1. Certificate will exist in the CDS but cannot be used for Partnerships, etc.

2. Certificate won't show up in the Administrative UI, so it appears that it needs to still be imported.  Upon attempting to import, a "certificate already exists" message will appear.

3. The smkeytool -listcerts command will fail, so there isn't an easy way to identify which certs are not imported successfully.

Instructions:

The issue is caused by the certificate existing in the CDS, but due to the non-alphanumeric characters, it will not show up in the Siteminder Administrative UI.

1. Run XPSExplorer with elevated privileges

2. Take note of the following two menus: Under CDS: Certificate (should be option 3), and under FED: Certificate (should be option 27). These are in alphabetical order by section, so just make sure these two menus are investigated. 

3. Choose option 3 - Certificate, then type "S" to Search Objects. This will list all of the certificates that are in the CDS. It should show the Aliases under the Policy Store Object ID (OID), so you should be able to find the cert in question, example: "cert-example" 

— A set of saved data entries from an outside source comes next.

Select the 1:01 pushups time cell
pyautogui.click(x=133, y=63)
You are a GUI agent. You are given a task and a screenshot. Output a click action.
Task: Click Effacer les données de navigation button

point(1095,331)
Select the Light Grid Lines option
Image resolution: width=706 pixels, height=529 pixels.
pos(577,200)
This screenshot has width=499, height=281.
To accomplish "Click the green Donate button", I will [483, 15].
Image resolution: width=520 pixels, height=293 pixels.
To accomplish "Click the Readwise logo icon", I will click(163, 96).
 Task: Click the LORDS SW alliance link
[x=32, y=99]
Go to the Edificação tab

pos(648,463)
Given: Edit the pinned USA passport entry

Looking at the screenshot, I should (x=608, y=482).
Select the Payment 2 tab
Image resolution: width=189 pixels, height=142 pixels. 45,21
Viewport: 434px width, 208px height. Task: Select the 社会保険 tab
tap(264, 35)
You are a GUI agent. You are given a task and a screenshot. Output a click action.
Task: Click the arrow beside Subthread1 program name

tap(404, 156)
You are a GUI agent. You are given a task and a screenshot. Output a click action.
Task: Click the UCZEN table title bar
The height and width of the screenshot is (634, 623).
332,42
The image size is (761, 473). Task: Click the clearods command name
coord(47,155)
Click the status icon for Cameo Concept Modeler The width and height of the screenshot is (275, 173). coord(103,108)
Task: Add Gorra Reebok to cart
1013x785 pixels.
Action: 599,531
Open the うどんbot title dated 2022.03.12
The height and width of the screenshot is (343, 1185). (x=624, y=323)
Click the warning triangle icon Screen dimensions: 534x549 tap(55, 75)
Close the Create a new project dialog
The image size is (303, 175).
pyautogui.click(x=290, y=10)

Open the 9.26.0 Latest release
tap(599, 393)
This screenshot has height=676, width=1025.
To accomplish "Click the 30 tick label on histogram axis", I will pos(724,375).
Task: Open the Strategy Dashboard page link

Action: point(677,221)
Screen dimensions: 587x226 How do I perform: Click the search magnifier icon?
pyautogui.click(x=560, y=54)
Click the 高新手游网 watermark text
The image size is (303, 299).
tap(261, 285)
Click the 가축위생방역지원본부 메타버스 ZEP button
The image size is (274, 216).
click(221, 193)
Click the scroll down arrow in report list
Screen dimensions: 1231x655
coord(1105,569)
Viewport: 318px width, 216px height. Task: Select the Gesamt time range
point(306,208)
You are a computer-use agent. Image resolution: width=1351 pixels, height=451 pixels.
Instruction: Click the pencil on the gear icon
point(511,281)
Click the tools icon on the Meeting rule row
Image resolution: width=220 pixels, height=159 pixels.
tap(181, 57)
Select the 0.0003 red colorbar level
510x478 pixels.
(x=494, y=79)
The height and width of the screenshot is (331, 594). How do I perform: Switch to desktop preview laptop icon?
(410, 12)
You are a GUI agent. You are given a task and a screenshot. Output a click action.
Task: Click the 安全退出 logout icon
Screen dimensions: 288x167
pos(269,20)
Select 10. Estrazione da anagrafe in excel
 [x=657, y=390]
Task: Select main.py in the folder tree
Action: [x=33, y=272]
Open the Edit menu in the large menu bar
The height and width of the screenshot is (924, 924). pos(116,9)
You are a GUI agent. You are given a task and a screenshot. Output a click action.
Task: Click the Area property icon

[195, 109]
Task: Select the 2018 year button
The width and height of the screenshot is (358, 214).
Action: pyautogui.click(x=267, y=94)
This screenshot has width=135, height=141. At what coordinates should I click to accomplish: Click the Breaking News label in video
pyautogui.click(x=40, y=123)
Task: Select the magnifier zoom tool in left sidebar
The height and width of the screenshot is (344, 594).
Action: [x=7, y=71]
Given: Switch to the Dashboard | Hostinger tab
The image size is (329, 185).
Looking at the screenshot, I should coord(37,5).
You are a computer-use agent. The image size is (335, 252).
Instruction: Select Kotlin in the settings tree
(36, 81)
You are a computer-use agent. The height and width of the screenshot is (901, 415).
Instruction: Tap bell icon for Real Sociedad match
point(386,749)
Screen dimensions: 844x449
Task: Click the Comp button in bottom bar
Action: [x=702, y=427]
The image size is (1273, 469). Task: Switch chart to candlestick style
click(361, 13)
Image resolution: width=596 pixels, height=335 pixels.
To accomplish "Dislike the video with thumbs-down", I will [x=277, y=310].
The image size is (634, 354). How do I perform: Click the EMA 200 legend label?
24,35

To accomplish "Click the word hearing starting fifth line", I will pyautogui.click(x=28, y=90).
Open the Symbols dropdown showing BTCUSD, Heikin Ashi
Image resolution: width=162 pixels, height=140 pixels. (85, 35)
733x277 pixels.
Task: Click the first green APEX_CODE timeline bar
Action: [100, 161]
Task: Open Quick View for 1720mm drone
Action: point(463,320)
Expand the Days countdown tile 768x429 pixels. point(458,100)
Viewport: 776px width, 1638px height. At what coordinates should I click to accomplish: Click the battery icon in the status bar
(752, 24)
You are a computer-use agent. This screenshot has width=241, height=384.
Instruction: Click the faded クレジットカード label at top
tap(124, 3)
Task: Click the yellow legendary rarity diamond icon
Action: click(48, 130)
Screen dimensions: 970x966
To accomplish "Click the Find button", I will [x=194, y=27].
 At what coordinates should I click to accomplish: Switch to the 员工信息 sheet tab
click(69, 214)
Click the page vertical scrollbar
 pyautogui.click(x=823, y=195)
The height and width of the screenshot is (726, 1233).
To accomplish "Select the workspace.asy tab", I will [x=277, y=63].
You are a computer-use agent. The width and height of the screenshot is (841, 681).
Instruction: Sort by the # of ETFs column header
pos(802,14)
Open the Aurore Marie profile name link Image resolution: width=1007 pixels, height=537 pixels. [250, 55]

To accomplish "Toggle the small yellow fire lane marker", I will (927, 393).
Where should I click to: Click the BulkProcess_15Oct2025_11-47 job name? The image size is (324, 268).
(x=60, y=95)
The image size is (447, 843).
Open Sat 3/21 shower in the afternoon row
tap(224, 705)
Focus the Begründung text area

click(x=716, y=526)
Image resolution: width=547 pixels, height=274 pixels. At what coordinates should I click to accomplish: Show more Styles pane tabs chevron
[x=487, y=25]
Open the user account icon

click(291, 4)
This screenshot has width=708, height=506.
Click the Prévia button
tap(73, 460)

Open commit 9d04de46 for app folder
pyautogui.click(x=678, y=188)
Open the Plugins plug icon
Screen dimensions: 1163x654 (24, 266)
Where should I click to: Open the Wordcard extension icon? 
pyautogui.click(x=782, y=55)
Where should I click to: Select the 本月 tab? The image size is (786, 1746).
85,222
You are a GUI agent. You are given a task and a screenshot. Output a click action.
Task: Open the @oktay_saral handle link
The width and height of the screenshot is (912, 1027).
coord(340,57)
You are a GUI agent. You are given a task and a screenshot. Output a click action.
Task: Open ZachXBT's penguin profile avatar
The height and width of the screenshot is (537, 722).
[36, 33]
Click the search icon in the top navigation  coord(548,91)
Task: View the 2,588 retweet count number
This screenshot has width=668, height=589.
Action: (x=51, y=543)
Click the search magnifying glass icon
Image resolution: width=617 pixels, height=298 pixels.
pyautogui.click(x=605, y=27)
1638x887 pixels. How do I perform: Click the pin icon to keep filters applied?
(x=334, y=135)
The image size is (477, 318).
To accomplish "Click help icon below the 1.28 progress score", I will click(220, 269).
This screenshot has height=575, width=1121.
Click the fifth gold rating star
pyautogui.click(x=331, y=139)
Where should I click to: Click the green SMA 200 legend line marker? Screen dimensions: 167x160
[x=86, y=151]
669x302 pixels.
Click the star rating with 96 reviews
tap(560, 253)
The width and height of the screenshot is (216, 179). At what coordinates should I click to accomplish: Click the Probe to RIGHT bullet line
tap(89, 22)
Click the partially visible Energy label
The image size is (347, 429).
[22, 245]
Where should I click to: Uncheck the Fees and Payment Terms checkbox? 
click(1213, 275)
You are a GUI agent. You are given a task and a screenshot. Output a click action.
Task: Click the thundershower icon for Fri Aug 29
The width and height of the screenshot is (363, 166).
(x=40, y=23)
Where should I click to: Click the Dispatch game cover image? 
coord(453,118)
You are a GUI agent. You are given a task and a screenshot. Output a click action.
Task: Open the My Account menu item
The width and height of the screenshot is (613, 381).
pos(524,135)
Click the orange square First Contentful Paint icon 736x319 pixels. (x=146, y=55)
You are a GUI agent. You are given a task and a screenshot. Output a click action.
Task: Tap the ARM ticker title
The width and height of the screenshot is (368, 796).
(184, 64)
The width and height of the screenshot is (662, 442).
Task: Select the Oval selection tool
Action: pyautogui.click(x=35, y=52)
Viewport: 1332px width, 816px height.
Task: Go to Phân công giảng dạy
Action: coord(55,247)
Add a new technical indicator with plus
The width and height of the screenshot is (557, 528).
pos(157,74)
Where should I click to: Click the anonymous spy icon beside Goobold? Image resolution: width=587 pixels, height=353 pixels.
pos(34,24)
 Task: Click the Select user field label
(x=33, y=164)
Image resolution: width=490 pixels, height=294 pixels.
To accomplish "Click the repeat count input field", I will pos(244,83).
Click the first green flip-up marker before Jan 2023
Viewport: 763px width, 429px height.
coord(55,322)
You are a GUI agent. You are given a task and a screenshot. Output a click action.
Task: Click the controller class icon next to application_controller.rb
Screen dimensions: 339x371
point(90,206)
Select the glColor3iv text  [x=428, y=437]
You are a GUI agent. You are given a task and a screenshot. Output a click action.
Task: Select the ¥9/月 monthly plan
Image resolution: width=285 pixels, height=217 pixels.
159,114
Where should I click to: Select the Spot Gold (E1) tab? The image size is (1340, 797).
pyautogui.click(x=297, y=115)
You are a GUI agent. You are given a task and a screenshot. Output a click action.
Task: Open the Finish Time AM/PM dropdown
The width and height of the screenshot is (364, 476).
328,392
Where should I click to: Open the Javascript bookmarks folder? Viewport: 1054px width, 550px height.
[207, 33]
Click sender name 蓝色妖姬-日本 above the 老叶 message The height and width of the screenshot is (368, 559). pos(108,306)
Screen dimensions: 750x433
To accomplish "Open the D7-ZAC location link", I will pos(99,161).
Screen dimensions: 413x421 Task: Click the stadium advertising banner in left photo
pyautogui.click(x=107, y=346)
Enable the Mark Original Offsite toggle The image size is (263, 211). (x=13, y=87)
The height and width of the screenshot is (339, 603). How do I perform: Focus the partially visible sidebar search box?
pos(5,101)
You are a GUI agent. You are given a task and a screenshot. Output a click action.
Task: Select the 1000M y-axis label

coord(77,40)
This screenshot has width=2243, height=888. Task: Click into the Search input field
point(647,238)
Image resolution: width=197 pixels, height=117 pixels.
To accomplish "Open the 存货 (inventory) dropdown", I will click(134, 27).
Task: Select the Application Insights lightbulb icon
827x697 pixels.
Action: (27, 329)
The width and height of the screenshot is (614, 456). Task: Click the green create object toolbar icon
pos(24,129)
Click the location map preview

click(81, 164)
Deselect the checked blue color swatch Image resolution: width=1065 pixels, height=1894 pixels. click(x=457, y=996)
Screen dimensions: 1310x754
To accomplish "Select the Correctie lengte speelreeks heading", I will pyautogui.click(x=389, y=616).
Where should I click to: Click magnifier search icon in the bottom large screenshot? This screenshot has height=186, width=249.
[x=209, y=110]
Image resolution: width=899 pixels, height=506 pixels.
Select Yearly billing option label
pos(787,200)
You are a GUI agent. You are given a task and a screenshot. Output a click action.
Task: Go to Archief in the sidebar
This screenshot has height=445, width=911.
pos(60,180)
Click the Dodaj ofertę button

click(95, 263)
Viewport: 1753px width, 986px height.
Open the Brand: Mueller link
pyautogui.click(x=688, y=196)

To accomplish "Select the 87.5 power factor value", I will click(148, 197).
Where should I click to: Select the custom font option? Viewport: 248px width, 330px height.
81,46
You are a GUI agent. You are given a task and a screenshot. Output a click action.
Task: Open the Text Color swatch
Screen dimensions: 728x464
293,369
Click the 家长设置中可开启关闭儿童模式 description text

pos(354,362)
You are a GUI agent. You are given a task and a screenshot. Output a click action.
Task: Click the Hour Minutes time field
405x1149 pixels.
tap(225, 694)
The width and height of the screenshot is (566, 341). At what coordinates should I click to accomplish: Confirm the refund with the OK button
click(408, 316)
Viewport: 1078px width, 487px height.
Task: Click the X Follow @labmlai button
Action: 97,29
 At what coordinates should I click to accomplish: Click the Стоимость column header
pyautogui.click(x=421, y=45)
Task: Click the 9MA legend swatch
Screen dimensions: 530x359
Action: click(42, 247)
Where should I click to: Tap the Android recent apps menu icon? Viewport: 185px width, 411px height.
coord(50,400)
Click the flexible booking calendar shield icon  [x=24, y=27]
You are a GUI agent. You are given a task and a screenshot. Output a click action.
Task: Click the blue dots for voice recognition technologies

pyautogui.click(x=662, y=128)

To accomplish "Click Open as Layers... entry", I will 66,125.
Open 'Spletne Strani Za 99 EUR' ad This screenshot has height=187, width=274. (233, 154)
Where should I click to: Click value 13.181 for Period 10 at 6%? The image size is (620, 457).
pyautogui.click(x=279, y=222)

Important!: Take note of the OID, as you may need to verify it later in the FED menu, as it does not show aliases in that list. 

4. Type the number on the left that corresponds to the cert to select it and move to that specific certificate menu i.e. if the cert shows something like the following: 

29-CA.CDS::Certificate@3ddcc1d3-3d55-4465-bb9d-2509ffd7d65c 

(I) Alias : "cert-example" 

Then type "29", and hit enter 

5. On this next screen, you will have the option to choose "D - Delete Object". Type D, then hit enter. 

6. This will bring you back to the previous menu of certificates stored in the CDS, the cert will likely still show up in the list, but simply type "Q" to quit back one more menu, then type "S" to search objects again, and you will see that it is removed. 

7. Go back two menus, and select option 27 - FED, and verify that the certificate is also removed from this menu. 

8. Go into the WAMUI and import the certificate manually, making sure to import it with an alias with ONLY alphanumeric characters. This should now succeed, and you should be able to view the certs for usage in Partnerships, etc.

Additional Information:

In certain circumstances, there can be issues with only removing one or two affected certificates.  In which case, it may be beneficial to simply remove all certificates on the original import using the method above, and then import all certs back manually using the Siteminder Administrative UI.